WORK ITEM
Lines below that hold the word "Mediabureau" must be copied in full.

Items listed in a dataset
···
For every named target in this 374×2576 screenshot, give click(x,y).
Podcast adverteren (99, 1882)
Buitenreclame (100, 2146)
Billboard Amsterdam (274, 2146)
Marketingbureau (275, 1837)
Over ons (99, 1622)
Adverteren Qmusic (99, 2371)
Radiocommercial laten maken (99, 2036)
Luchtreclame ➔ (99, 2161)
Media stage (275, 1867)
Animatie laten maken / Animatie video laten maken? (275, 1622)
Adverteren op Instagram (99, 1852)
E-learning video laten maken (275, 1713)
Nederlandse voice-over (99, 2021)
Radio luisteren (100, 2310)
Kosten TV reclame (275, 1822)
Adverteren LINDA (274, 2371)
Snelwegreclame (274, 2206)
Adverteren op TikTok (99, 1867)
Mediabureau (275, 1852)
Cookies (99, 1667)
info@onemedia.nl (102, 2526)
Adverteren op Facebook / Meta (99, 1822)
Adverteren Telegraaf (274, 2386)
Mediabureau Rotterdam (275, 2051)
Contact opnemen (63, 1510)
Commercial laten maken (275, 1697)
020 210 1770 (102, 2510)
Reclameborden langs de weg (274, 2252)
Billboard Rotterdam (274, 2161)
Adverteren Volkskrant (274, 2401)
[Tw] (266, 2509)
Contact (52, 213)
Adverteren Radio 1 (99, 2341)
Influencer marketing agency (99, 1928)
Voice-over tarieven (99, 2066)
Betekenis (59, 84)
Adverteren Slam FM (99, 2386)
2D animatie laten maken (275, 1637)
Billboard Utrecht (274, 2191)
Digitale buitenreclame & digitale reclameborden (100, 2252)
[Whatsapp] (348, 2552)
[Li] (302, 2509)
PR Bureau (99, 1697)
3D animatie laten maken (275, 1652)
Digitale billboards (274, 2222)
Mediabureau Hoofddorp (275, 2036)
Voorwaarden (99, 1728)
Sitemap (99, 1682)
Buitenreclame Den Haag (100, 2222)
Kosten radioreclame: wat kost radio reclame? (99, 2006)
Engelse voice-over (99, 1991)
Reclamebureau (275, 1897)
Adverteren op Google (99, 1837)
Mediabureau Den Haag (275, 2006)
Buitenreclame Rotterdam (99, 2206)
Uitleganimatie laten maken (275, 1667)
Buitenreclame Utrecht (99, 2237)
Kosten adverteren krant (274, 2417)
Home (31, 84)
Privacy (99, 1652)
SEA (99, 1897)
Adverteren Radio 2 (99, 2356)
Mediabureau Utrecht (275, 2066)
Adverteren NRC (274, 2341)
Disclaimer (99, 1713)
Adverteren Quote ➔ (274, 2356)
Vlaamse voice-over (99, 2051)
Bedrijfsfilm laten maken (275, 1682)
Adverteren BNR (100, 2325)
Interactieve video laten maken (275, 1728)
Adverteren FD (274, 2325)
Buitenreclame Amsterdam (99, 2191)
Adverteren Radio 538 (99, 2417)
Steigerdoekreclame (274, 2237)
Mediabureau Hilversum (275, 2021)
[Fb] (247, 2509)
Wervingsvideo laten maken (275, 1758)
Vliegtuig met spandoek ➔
···
SOLUTION
Mediabureau (275, 1852)
Mediabureau Rotterdam (275, 2051)
Mediabureau Hoofddorp (275, 2036)
Mediabureau Den Haag (275, 2006)
Mediabureau Utrecht (275, 2066)
Mediabureau Hilversum (275, 2021)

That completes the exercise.